I suppose they are publicity exercises, with little chance of success. AI and its supporters will never have the resources to buy a majority of shares. As shareholders, they have access to a forum that the general public does not, but it doesn’t differ significantly from protest and letter-writing campaigns.

flowbark, international pressure did bring about the end of apartheid. I’m too young to remember the details what went on, but I wonder what lessons can be learned from that successful campaign. (By the way, I knew that AI wasn’t the first to use this strategy, but I didn’t know the whole history.)

As I understand it, anti-corruption reforms have received widespread support from powerful countries and corporations. The OECD has drafted a convention on the subject. It’s in the interest of multinationals and 1st world governments, which generally have less corruption, to promote those policies. But what’s their incentive to promote broader human rights?

My feeling is that strategies such as voluntary codes of conduct do not offer a real solution, other than publicizing corporations’ failure to meet these standards. It can weaken movements for more radical reforms. Corporations need to face real consequences for their human rights violations. I don’t see how entities whose reason for existing is to maximize profits is going to be persuaded to take actions that might negatively affect their profits.

That, and the fall of communism.

But we’re probably on the same page. I was just noting that social proxy fights work indirectly, to the extent that they work at all.

  1. I read one management report that asserted that refusing bribery can be an effective corporate strategy. As can granting bribes. What doesn’t work as well is a corporate policy that allows bribery in some cases. So while some companies may support anti-bribery efforts, others may not.

  2. Social responsibility helps management in a couple of ways. a) They avoid consumer boycotts (which draw their effectiveness more from creating a headache for the head office than any actual financial impact, or so I’ve heard it asserted.)

b) Scandal hurts employee morale.

My feeling is that “real solutions” are few and far between and that so-called “radical reforms” are too often, too simplistic. But I would need to examine the actual proposed reform in question.

As for the OP, given the vast inequality in share ownership in the US, I find it doubtful whether AI will win any proxy fights at all. Ever. Which is not to say that the exercise is a waste of time, though. I suspect that the attendant publicity is more likely to encourage changes in governmental policy, as opposed to deflecting attention.

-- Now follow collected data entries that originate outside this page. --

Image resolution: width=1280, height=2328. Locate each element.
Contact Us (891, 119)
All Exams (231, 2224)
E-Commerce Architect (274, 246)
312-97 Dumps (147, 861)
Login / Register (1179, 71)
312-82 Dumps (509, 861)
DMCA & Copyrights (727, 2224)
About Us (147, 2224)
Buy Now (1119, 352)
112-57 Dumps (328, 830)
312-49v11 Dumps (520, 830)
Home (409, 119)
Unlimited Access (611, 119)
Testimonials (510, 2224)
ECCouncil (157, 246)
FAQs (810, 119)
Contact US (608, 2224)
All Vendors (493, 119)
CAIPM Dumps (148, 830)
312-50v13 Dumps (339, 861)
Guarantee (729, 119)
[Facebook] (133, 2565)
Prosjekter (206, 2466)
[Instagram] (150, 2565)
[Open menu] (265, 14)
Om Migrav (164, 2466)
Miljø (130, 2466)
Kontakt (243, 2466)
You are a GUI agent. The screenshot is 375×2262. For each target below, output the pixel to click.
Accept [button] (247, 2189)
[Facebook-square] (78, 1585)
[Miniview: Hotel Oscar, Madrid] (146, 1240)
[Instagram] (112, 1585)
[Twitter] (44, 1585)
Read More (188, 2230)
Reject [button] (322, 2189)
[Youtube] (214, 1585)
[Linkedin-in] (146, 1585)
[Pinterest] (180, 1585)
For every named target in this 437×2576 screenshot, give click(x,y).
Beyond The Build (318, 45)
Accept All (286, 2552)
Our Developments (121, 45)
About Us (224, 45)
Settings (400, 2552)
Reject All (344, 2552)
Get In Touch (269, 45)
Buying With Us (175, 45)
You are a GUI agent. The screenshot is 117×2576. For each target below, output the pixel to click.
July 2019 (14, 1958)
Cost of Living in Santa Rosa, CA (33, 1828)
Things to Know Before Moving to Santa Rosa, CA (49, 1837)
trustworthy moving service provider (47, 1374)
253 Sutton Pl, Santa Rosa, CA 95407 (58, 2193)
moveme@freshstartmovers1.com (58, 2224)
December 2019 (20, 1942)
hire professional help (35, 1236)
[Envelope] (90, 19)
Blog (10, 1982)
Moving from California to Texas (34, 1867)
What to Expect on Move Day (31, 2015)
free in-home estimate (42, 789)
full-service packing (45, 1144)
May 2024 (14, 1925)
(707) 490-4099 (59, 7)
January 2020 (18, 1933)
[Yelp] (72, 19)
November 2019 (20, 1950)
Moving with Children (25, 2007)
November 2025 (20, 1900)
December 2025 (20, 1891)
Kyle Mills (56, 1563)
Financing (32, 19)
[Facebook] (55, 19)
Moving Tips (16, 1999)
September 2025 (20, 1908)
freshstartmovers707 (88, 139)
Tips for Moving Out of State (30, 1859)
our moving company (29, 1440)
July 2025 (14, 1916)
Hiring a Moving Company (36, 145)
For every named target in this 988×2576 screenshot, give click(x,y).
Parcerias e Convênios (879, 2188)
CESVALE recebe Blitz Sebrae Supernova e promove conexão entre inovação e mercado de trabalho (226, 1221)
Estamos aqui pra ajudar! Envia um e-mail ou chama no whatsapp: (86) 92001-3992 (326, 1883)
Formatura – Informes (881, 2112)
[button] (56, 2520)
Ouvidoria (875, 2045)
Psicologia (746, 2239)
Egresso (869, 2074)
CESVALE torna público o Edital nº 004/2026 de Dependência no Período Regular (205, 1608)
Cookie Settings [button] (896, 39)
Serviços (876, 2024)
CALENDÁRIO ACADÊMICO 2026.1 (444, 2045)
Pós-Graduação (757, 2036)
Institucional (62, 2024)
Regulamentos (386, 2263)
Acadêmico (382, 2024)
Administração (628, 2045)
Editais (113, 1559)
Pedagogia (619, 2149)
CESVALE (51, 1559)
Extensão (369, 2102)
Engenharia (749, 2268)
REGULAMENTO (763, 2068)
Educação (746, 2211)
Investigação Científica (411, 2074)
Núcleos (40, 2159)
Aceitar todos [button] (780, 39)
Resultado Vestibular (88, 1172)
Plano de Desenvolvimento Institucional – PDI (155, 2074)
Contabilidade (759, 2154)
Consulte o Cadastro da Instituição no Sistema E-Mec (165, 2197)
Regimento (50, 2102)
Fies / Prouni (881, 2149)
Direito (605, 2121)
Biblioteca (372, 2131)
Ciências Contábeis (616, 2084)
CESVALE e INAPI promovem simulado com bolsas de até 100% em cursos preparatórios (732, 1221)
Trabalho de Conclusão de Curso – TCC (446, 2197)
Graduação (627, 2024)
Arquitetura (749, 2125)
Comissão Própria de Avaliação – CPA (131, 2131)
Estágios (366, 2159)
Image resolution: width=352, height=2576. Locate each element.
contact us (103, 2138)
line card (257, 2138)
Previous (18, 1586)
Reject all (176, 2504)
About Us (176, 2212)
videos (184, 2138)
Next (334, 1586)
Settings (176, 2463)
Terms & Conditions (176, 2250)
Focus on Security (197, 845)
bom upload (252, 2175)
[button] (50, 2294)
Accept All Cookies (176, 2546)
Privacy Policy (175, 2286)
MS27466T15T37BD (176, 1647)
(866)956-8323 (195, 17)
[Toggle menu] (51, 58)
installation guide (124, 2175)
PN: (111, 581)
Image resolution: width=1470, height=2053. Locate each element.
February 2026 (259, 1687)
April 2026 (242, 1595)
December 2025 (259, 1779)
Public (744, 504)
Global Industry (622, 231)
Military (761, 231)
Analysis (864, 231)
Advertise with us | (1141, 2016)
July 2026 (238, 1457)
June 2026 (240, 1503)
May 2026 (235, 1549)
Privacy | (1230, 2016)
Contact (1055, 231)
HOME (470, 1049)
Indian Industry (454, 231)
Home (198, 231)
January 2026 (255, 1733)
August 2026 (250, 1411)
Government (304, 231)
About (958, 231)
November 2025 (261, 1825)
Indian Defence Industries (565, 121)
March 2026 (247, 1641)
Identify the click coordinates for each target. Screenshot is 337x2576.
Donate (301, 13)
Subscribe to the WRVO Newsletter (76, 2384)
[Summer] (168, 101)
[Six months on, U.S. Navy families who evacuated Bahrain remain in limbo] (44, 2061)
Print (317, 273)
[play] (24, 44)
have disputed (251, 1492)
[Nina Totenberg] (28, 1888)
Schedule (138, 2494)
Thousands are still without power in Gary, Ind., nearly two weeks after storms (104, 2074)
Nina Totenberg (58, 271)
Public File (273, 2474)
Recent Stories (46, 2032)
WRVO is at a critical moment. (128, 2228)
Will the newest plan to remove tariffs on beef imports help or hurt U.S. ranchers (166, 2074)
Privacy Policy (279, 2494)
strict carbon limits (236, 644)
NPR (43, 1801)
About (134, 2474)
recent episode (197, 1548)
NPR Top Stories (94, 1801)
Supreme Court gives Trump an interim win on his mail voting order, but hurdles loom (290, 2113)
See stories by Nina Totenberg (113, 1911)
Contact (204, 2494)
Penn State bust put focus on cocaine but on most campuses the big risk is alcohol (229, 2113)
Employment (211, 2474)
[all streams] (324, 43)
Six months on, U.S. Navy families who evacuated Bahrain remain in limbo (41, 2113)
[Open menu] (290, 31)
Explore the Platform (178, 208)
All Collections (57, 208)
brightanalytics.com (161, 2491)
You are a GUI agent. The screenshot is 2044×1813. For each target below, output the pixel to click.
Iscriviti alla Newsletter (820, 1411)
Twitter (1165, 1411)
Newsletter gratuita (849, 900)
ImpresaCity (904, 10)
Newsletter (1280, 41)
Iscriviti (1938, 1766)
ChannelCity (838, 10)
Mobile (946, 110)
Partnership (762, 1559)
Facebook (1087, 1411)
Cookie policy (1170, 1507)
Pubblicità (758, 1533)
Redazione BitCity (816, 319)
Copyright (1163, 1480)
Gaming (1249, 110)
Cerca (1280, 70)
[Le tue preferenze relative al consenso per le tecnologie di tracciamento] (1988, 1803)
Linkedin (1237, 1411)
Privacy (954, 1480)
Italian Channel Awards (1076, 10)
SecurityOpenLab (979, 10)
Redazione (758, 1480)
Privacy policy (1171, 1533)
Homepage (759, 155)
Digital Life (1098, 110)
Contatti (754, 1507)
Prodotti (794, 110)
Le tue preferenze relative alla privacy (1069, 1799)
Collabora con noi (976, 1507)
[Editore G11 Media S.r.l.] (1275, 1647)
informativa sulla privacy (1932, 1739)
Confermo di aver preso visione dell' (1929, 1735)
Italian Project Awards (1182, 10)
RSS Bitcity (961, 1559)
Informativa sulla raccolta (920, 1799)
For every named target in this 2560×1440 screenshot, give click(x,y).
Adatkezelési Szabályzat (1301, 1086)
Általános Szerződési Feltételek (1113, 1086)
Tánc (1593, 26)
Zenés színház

Yikes. If 3rd world governments adopted 1st world labor and environmental standards, a decline in foreign investment would be the least of their problems.

Assuming those standards were enforced (big assumption: they wouldn’t be) they would essentially act as a huge supply shock.

And frankly, those governments have bigger fish to fry. It would be better to direct India’s limited national resources towards universal primary education and clean water than towards repetitive motion injuries or catalytic converters. And yes, directing scarce resources towards the latter does imply neglecting the former.

To be more specific, I would like to see a legal mechanism for holding corporations accountable. Such as allowing victims to sue U.S.-based corporations in U.S. courts for human rights violations. The Alien Tort Claims Act allows this but is practice courts have limited its effectiveness. The ATCA dates from 1789, but it wasn’t until 1996 that supporters of human rights realized the potential for it to be used against coporations. A legal analysis of corporate liability for HR violations can be found here.

I also feel that corporations should not be fashioning their own standards but should be held to universal standards developed by others. International human rights law already exists; it just needs to be enforced.